*Extract to read:*

■ ■ ■ ■ ■

The following documents filed with the Securities and Exchange Commission
are hereby incorporated by reference:
(a) The Annual Report of the Company on Form 10-K for the fiscal year
ended December 31, 1997.
(b) The Quarterly Report of the Company on Form 10-Q for the quarterly
period ended April 4, 1998.
(c) The Definitive Proxy Statement dated March 13, 1998 for the Annual
Meeting of Shareholders held on April 16, 1998.
(d) The description of the Company's Common Stock as set forth in the
Company's Form S-1 Registration Statement dated June 27, 1996 (Registration
No. 333-03629), including any amendment or report filed for the purpose of
updating such description.
All documents subsequently filed by the Company pursuant to Sections
13(a), 13(c), 14 and 15(d) of the Securities Exchange Act of 1934 prior to
the completion or termination of this offering of shares of Common Stock
shall be deemed to be incorporated by reference in this Registration
Statement and to be a part hereof from the date of filing of such documents.

■ ■ ■ ■ ■

*Data shown:*
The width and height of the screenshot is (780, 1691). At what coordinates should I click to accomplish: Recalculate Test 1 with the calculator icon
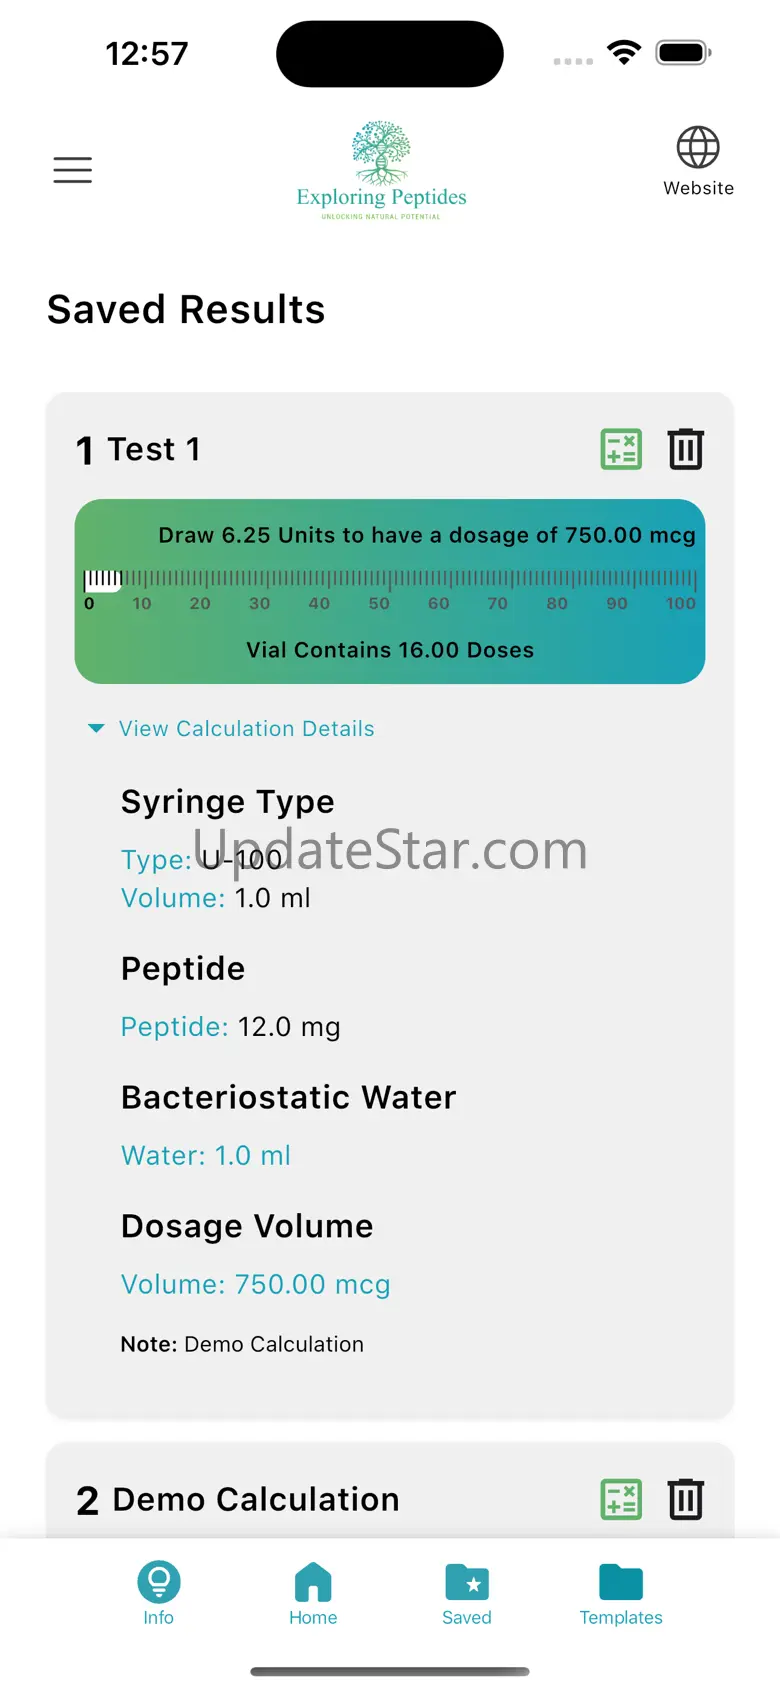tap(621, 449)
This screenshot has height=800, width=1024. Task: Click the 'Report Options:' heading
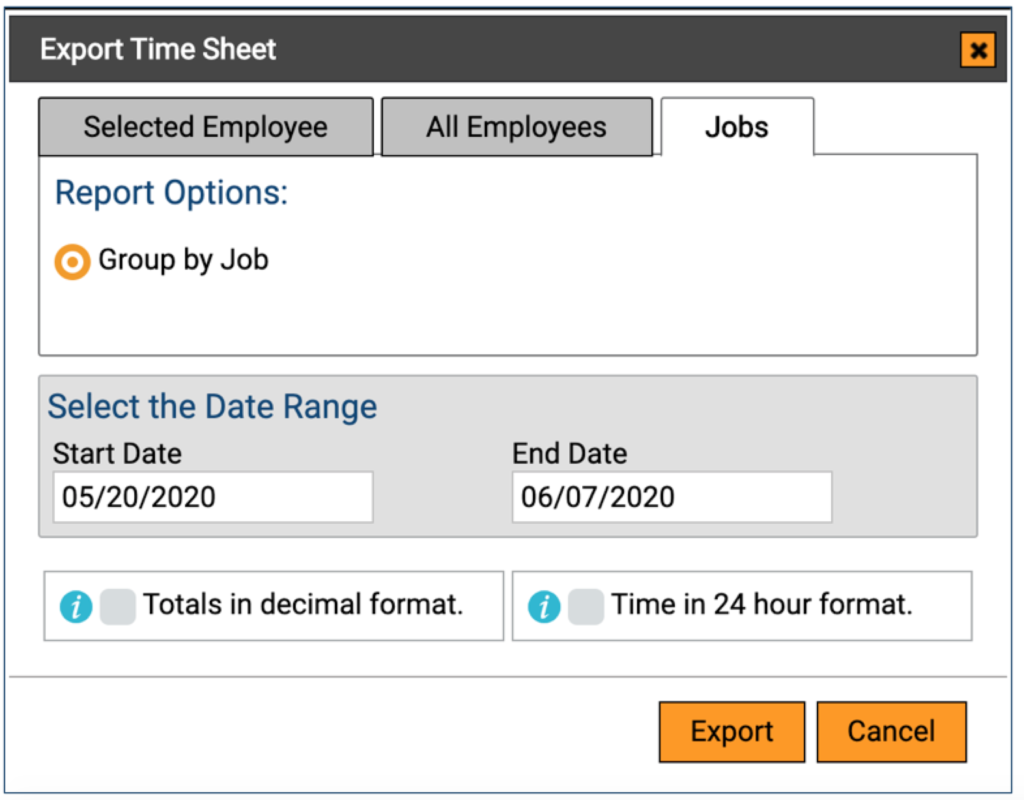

■ ■ ■ ■ ■

*Exercises to complete:*
a) Please quote the incorporation-by-reference passage again from "All documents subsequently" up to and including "of such documents.", and change "termination" to "withdrawal".
b) In the incorporation-by-reference passage, what date does the Definitive Proxy Statement carry?

*Responses to the tasks:*
a)
All documents subsequently filed by the Company pursuant to Sections
13(a), 13(c), 14 and 15(d) of the Securities Exchange Act of 1934 prior to
the completion or withdrawal of this offering of shares of Common Stock
shall be deemed to be incorporated by reference in this Registration
Statement and to be a part hereof from the date of filing of such documents.

b) March 13, 1998